La utilizziamo per produrre molti materiali e oggetti, dal vetro ai microchip, ed è fondamentale nell'industria delle costruzioni. L'aumento delle estrazioni incontrollate di sabbia rischia di mettere in crisi l'ambiente, con ricadute anche per l'economia.

La sabbia, molto richiesta nell’industria delle costruzioni, rischia di diventare una risorsa rara da proteggere. Crediti immagini: Public Domain

APPROFONDIMENTO – “Ci sono più stelle nello spazio che granelli di sabbia su tutte le spiagge della Terra messe insieme”. Carl Sagan scelse questa formula, usata per introdurre una puntata di Cosmos, andato in onda nel 1980, per descrivere l’enormità dei corpi celesti.
Per quanto quest’immagine sia particolarmente efficace, la prossima volta che ci troveremo in spiaggia potremmo iniziare a far fatica ad associare l’infinità dei granelli di sabbia con quella delle stelle. La sabbia, infatti, sta diventando in tutto il mondo una merce sempre più richiesta, e rischia di diventare una risorsa rara da proteggere. Se la sabbia scarseggia, ci sono nuovi preoccupanti problemi ambientali da affrontare, mentre nascono nuovi fenomeni di lucro attorno a una materia finora estranea ai traffici illeciti.

Un mondo di sabbia

Dalla geologia sappiamo che la sabbia altro non è che un mix di micro-frammenti di pietre staccate da rocce più grandi per effetto del vento, delle onde o degli agenti atmosferici in generale. Chimicamente parlando, quelli che chiamiamo granelli sono fatti principalmente di quarzo, una variante strutturale del biossido di silicio (SiO2).

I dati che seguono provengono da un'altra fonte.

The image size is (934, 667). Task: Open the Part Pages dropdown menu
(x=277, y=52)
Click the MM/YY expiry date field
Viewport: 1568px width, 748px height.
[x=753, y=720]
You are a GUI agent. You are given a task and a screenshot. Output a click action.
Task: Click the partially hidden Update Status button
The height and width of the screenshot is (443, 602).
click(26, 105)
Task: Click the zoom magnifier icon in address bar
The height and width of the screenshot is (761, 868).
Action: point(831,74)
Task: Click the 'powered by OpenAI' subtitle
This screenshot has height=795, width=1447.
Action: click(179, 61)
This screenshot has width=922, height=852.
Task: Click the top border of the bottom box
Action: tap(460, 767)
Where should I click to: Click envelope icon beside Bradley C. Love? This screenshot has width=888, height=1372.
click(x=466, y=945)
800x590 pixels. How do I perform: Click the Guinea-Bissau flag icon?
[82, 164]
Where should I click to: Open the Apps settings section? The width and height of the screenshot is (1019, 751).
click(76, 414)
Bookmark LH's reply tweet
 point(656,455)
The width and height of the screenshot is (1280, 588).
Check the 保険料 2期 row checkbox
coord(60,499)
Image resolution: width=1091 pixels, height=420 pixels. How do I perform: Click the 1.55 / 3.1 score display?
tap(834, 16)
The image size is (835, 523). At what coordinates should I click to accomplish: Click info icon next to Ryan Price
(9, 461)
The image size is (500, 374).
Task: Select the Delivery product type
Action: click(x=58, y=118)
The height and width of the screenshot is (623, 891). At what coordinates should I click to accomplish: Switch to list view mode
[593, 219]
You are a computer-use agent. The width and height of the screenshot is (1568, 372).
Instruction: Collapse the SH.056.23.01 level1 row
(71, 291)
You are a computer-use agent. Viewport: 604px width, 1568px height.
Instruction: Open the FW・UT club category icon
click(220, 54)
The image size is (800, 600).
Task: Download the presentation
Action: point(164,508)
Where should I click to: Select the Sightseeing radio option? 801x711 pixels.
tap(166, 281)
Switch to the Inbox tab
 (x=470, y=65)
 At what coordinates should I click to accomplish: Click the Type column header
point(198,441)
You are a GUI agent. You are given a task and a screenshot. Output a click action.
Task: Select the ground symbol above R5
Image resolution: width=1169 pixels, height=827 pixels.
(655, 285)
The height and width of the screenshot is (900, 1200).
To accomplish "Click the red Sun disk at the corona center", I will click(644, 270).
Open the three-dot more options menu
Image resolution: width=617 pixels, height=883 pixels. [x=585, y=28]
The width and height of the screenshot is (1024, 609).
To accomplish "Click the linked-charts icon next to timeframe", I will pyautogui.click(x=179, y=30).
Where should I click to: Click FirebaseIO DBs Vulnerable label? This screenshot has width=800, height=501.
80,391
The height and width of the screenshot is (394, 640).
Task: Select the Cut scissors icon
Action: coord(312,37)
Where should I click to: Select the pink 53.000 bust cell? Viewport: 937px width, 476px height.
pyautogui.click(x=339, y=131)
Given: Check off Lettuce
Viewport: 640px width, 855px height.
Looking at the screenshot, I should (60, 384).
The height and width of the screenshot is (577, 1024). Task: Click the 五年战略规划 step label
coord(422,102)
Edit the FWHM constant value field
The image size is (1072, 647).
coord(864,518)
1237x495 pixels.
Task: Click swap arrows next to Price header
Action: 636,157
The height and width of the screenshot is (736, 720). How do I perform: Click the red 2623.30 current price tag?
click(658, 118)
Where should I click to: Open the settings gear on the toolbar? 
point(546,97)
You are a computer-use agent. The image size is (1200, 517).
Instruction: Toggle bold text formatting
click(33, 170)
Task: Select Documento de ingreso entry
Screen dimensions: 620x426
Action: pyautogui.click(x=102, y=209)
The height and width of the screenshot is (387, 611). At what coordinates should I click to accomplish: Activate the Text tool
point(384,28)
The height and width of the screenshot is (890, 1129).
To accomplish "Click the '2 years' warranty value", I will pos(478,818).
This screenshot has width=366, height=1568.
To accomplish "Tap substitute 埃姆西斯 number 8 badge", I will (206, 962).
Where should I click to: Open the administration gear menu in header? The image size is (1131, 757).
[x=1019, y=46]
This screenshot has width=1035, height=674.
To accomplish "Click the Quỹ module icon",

La nostra specie ha iniziato presto a utilizzare la sabbia per produrre oggetti e tecnologia.
Ne facevano uso gli egizi, e come descrive Plinio il Vecchio nel Naturalis Historiae nel III millennio a.C. alcuni mercanti siriani riuscirono a ottenere un impasto molto simile al vetro accendendo un fuoco sulla sabbia. Durante il Rinascimento la sabbia, materia utilizzata per costruire le prime lenti, i telescopi e i microscopi, ha fatto un altro di quei salti tecnologici epocali che ne fanno oggi, dopo l’acqua, la risorsa naturale più consumata dagli esseri umani. Con materiali a base di sabbia oggi produciamo, oltre al vetro, anche i microchip e i pannelli solari. Si trova in parte anche nei cosmetici e nei detergenti, e viene utilizzata durante le operazioni di fracking.
La filiera industriale che necessita del maggior quantitativo di sabbia è tuttavia senza dubbio quella delle costruzioni. Per produrre cemento e asfalto ci vogliono quantità enormi di sabbia, e la domanda è in continuo aumento.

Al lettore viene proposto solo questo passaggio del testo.